Momentum A momentum mutator creates multi move games. It works like this: A previous moved stone will repeat its behavior on the following turns while it’s valid. Until now, from our knowledge, this was only used on Chess Variants.
Progressive This mutator affects the way turns are defined. The typical progressive mutator adds an extra movement for each player’s new move (one move for Black, two for White, three for Black, …). Other progressions are possible, softer ones (1, 2, 2, 3, 3, 4, 4, …) and wilder ones (1, 3, 5, 7, …). This obviously reduces the game length, and for some games it is a nice way to play a fast variant (give it a try with 9x9 Go).

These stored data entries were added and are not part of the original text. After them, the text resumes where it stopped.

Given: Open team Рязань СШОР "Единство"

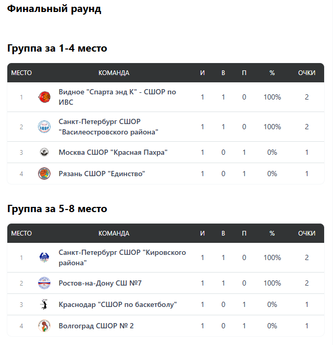Looking at the screenshot, I should (x=102, y=174).
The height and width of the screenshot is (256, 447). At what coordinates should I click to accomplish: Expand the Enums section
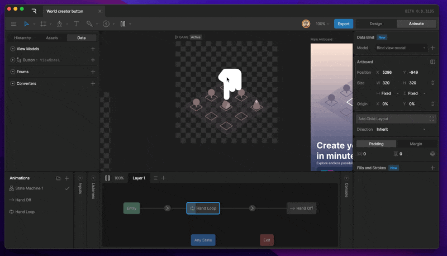pyautogui.click(x=12, y=72)
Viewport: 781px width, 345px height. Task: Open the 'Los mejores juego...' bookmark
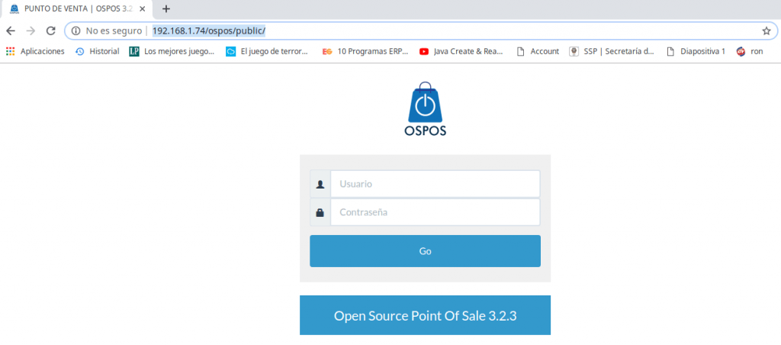tap(172, 51)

The set of movements could be sequential or simultaneous, it depends on the context where it is applied.
Save It’s a kind of active passing. The player gives the turn to the other player, but it saves the move for later use, i.e., next turn it can move twice in a row. This is a very strong mutator, and should be used with extra restrictions, in order to keep the game interest.
The produced events can activate more than one mutator. For example, a multiple move/capture is an application of a certain capture mutator within itself.
Improving the Spark
There is no magical formula for making an abstract game with depth and clarity. That implies a little of luck, insight or something else that creates the ‘spark’. I will speak of the something else, and also about the fact that the spark, if not treated right, may be lost, transformed into a poor game that lacked the basic care of any newborn.
Let’s start on the initial setup. First, the game designer should decide what shape will define the board and if it begins empty or not, if there is still the possibility to drop stones afterwards. A related point is to decide the total number of stones. A good rule is to see how stones are capable of moving (if they move at all). Board density (i.e., the average number of stones per cell) is relevant on this decision. A game with moving stones and growing density may face ‘traffic’ problems on the endgames. Usually if stone mobility is high, then density should be low, and vice versa.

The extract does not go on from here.